On Induction for Twisted Representations of Conformal Nets

Abstract

For a given finite index inclusion of strongly additive conformal nets \(\mathcal {B}\subset \mathcal {A}\) and a compact group \(G < {{\,\mathrm{Aut}\,}}(\mathcal {A}, \mathcal {B})\), we consider the induction and the restriction procedures for twisted representations. Let \(G' < {{\,\mathrm{Aut}\,}}(\mathcal {B})\) be the group obtained by restricting each element of G to \(\mathcal {B}\). We introduce two induction procedures for \(G'\)-twisted representations of \(\mathcal {B}\), which generalize the \(\alpha ^{\pm }\)-induction for DHR endomorphisms. One is defined with the opposite braiding on the category of \(G'\)-twisted representations as in \(\alpha ^-\)-induction. The other is also defined with the braiding, but additionally with the G-equivariant structure on the Q-system associated with \(\mathcal {B}\subset \mathcal {A}\) and the action of G. We derive some properties and formulas for these induced endomorphisms in a similar way to the case of ordinary \(\alpha \)-induction. We also show the version of \(\alpha \sigma \)-reciprocity formula for our setting.
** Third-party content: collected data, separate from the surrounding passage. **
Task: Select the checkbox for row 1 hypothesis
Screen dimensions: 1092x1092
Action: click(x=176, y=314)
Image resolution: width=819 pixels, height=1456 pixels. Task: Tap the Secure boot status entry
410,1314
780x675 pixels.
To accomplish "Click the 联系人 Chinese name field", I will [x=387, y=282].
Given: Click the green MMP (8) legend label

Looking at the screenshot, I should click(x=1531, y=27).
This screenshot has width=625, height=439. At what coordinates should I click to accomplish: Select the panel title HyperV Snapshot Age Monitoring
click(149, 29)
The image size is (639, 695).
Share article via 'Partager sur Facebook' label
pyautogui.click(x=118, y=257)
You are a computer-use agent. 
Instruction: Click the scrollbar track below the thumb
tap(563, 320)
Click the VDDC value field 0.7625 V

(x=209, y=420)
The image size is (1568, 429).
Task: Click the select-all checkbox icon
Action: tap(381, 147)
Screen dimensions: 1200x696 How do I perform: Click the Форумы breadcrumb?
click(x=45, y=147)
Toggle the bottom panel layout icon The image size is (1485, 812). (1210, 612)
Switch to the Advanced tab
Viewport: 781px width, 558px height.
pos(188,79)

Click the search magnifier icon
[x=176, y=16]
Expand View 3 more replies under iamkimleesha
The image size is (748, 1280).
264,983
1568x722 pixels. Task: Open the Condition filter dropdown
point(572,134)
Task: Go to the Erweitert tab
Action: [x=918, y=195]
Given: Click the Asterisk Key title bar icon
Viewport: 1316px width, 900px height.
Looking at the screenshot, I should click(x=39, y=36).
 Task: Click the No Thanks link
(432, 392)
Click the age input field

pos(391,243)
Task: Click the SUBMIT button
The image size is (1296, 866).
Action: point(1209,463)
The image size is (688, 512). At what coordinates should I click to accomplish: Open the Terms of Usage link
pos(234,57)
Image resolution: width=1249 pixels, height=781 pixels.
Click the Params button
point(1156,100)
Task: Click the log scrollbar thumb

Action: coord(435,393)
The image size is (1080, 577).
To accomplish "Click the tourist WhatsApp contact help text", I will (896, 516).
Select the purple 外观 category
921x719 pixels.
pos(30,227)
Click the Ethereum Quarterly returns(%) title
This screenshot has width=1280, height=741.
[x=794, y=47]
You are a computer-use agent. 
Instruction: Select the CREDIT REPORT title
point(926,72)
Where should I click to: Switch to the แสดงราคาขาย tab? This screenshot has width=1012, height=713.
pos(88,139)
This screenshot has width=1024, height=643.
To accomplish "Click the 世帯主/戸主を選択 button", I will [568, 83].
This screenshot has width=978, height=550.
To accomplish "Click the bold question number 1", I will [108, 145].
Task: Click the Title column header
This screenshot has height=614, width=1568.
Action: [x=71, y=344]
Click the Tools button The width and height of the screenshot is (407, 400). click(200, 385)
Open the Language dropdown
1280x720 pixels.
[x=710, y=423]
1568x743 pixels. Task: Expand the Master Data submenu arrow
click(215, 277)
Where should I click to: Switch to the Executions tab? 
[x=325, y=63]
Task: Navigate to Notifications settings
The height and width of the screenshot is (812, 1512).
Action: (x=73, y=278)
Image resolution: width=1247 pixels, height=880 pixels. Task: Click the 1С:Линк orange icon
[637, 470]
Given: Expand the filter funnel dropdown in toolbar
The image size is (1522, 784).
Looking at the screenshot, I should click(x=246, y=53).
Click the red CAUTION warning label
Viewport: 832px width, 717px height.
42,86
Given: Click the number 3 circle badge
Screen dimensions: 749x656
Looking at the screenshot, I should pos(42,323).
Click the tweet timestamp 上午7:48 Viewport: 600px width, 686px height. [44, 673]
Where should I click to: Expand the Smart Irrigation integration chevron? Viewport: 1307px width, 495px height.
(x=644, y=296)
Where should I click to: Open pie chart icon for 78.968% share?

In particular, we show that every G-twisted representation is obtained as a subobject of both plus and minus induced endomorphisms. Moreover, we construct a relative braiding operator and show that this construction gives the braiding in the category of G-twisted representations of \(\mathcal {A}\). As a consequence, we show that our induction procedures give a way to capture the category of G-twisted representations in terms of algebraic structures on \(\mathcal {B}\).